Soft Nanoscience Letters
Vol.1 No.2(2011), Article ID:4565,8 pages DOI:10.4236/snl.2011.12006

Nucleation and Growth of Zinc Sulfide Nanoparticles in Ultrathin Polymer Films by Layer-by-Layer Polyionic Assemblies

Sevil Cetinkaya1,2, Qian Zhou1,3, Shuangjian Zhang1, Ashkon Mohebi1, Dat V. Quach1, Pieter Stroeve1

 

1Department of Chemical Engineering and Materials Science, University of California Davis, Davis, USA; 2Cumhuriyet University, Faculty of Engineering, Department of Chemical Engineering, Sivas, Turkey; 3State Key Laboratory of Heavy Oil Processing, China University of Petroleum, Beijing, China.

Email: pstroeve@ucdavis.edu

Received February 16th, 2011; revised February 28th, 2011; accepted March 9th, 2011.

**Work to be completed**
List every author named in the article header, leaving out the affiliation numbers. The records have nothing to do with the article header.

**Supplied data**
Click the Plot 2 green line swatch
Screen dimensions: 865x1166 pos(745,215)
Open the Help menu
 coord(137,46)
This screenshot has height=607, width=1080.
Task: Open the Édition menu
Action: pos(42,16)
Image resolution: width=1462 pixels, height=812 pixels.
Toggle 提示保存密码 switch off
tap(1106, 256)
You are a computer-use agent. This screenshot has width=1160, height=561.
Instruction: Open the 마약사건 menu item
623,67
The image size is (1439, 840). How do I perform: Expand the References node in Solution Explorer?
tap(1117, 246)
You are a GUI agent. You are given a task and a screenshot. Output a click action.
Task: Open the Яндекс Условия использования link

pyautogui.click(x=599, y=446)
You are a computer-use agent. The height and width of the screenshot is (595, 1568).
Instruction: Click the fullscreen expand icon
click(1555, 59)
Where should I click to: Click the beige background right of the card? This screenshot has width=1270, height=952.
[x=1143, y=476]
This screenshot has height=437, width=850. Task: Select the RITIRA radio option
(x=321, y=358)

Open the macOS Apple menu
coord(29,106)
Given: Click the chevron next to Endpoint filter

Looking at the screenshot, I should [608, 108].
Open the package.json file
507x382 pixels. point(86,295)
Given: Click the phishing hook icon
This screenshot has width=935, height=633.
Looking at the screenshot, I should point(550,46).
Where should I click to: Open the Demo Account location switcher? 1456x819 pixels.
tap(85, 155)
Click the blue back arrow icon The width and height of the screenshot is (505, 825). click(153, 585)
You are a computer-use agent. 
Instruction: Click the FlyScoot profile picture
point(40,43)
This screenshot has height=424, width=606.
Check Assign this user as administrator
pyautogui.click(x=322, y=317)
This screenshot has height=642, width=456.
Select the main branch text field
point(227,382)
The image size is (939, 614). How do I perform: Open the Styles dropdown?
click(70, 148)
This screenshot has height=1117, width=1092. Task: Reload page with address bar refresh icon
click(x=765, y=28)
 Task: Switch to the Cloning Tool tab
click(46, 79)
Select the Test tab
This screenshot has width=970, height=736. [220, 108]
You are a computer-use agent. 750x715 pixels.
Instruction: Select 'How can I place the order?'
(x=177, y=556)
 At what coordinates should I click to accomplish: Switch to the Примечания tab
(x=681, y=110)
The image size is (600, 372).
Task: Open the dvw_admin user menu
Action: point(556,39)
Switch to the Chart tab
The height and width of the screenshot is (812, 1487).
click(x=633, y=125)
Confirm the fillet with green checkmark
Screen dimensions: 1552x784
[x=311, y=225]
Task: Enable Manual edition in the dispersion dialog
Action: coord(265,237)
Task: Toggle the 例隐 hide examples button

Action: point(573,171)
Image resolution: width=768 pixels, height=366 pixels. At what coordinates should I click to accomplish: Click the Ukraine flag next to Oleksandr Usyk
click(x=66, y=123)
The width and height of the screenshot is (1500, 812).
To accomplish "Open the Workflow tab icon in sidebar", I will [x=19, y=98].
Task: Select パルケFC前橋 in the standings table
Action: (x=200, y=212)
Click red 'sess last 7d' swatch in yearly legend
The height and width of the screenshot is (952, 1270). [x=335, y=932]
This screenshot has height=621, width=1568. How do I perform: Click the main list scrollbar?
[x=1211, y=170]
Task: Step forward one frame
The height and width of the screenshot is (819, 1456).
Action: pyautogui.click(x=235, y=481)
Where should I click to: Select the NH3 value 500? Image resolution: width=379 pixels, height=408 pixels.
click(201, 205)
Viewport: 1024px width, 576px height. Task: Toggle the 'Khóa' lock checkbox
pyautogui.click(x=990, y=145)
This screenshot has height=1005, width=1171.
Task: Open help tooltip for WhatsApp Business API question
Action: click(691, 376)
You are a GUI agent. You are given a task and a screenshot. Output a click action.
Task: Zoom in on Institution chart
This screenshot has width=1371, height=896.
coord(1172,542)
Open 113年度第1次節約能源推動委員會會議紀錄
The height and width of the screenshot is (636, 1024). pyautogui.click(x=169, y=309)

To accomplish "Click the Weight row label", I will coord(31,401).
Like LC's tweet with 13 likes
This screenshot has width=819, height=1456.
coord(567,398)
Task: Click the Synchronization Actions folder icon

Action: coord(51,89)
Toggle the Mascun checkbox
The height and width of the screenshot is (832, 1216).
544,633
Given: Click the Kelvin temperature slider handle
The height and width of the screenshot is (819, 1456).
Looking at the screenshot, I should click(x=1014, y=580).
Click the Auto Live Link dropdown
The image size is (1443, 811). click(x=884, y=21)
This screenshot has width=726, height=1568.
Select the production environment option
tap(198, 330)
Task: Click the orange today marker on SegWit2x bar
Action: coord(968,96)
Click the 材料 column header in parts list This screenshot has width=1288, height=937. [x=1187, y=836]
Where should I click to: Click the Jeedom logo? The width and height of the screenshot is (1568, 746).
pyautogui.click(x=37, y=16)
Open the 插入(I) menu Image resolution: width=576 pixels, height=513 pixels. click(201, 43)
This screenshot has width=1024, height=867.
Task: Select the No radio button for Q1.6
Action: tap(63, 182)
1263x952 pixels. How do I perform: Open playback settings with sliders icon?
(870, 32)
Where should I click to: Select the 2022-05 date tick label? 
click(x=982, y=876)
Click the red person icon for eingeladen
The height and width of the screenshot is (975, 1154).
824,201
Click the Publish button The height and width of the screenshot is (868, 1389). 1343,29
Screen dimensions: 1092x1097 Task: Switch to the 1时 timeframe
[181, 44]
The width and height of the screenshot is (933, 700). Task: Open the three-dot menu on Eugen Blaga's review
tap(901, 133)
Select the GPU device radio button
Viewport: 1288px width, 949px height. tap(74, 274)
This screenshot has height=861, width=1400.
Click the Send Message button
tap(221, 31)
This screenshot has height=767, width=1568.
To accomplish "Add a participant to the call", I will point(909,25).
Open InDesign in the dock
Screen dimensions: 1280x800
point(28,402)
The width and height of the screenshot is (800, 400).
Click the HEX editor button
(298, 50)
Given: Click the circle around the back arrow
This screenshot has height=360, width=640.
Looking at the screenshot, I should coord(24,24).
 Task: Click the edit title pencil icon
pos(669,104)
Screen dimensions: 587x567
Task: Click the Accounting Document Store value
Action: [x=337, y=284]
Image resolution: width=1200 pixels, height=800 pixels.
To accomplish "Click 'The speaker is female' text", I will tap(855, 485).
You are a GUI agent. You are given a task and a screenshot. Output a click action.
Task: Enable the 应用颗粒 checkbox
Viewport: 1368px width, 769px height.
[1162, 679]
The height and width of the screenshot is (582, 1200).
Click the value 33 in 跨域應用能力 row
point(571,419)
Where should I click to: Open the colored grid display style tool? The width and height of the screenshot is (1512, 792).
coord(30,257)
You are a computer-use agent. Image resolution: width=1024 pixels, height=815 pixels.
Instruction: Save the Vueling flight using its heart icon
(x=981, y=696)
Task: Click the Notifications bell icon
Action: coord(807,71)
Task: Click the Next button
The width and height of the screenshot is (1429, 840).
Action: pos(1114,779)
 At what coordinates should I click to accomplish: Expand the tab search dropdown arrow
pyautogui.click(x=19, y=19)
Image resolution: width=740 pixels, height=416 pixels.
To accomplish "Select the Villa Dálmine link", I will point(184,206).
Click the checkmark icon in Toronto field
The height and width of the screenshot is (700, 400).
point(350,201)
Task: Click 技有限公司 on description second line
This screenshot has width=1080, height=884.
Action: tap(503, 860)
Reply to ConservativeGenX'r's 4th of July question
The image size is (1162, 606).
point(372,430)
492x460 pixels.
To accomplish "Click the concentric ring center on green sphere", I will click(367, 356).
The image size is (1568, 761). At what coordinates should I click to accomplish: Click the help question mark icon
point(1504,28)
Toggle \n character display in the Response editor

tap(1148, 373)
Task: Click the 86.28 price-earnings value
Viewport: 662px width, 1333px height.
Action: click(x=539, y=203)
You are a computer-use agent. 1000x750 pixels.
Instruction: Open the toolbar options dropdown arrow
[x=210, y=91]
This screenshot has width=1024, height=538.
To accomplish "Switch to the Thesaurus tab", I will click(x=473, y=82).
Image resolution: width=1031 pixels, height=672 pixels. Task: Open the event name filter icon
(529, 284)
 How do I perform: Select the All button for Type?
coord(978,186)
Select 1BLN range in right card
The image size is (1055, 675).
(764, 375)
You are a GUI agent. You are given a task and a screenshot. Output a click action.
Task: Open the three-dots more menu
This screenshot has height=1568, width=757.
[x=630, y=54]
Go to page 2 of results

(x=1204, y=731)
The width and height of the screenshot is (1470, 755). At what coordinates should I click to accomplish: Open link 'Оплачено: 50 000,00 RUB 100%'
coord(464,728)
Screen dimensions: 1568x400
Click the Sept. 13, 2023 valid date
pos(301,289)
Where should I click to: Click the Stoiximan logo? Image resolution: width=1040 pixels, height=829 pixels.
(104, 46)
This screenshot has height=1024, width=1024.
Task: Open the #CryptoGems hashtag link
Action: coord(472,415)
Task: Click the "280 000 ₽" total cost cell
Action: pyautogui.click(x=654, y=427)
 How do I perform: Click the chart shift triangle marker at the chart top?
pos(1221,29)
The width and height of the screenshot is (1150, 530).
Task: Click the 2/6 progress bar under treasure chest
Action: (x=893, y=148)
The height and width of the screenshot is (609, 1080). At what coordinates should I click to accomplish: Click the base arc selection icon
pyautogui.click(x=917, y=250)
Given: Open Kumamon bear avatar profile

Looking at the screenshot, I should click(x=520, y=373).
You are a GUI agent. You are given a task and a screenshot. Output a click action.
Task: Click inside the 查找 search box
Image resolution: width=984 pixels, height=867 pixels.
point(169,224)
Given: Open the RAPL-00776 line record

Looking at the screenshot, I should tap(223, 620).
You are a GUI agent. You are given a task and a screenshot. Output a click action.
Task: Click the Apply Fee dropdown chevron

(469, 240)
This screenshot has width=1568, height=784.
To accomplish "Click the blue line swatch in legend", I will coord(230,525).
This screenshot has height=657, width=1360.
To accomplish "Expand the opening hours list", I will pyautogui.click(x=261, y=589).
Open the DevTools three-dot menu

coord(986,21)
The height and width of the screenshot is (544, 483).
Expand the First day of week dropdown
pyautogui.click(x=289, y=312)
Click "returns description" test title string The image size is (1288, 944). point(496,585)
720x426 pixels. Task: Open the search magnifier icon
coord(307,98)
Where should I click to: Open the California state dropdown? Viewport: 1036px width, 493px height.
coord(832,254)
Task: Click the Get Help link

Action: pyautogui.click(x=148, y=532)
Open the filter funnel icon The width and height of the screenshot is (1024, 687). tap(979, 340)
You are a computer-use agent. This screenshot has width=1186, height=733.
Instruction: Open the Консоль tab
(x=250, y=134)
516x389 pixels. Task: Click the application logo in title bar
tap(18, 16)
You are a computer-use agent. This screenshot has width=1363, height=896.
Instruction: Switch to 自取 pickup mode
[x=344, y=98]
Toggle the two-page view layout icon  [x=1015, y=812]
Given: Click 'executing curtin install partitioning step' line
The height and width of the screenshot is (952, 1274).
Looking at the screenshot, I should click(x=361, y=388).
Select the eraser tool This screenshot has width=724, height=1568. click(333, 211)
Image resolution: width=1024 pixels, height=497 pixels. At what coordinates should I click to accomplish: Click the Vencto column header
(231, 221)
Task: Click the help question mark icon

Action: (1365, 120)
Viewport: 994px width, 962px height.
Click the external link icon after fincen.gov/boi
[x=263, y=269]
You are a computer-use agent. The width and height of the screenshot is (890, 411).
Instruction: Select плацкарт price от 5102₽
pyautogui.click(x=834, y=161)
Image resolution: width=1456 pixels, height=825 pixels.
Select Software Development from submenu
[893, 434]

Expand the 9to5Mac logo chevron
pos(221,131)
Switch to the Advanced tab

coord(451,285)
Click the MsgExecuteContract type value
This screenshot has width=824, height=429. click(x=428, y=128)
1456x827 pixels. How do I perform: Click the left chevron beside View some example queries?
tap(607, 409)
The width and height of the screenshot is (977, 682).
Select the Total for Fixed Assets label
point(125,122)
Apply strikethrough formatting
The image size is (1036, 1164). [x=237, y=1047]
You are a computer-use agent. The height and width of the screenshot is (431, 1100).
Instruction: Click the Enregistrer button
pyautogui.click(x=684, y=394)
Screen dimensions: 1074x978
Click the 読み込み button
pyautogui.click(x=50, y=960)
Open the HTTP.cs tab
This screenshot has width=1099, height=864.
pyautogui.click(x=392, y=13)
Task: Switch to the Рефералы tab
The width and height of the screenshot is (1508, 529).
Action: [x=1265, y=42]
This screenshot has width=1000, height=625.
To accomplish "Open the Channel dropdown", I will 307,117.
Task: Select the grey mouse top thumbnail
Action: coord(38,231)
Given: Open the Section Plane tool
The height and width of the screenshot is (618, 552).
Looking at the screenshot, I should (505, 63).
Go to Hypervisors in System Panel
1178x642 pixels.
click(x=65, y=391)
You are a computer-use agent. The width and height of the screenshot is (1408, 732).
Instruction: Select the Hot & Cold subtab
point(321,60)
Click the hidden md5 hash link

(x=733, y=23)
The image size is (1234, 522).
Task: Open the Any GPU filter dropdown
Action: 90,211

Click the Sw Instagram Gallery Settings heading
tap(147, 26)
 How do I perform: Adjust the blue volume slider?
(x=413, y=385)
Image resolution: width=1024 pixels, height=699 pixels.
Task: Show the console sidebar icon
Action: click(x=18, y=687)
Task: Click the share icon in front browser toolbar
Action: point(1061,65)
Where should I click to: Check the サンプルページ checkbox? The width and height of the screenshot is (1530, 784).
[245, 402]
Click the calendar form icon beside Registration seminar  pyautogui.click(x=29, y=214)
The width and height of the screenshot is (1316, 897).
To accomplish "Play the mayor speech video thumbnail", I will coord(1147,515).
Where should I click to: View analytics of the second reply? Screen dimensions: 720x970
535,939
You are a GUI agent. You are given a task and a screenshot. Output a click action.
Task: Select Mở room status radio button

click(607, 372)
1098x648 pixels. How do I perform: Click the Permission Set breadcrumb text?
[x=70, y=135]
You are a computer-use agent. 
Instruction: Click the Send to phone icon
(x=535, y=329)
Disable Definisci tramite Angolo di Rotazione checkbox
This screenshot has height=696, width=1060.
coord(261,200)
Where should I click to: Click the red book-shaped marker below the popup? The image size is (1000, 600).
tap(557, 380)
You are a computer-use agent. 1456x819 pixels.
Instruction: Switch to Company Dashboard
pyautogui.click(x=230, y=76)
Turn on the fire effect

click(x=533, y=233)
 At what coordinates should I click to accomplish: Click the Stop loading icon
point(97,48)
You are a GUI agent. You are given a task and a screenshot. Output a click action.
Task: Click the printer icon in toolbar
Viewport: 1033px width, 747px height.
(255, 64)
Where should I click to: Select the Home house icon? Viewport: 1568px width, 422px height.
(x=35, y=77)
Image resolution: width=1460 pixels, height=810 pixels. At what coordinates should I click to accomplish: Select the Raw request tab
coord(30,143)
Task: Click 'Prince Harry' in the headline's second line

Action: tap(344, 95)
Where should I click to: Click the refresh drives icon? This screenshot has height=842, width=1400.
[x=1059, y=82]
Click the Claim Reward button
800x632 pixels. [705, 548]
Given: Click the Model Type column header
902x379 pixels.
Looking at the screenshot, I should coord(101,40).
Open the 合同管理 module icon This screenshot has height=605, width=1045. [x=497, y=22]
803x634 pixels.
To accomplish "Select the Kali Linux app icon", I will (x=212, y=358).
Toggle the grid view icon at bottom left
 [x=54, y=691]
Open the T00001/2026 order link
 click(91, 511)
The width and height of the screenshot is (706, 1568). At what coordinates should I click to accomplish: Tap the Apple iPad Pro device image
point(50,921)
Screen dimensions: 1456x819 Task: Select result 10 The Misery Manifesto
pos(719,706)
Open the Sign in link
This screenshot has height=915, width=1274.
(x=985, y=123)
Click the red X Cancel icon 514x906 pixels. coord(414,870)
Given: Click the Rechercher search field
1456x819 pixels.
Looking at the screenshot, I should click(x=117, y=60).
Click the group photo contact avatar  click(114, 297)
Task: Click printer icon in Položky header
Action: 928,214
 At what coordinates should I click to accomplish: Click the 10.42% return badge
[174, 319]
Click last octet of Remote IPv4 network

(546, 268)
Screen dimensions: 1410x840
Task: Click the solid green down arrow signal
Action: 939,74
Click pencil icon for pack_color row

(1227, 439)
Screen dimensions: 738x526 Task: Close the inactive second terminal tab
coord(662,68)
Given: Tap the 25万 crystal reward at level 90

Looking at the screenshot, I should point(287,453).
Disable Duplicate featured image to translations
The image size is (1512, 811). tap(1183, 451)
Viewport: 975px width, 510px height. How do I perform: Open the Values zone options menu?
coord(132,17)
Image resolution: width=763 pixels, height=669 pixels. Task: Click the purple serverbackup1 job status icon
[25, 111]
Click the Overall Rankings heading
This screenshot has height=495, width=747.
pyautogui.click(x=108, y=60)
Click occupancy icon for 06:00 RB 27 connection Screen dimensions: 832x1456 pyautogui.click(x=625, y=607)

**Answer to the task**
Sevil Cetinkaya, Qian Zhou, Shuangjian Zhang, Ashkon Mohebi, Dat V. Quach, Pieter Stroeve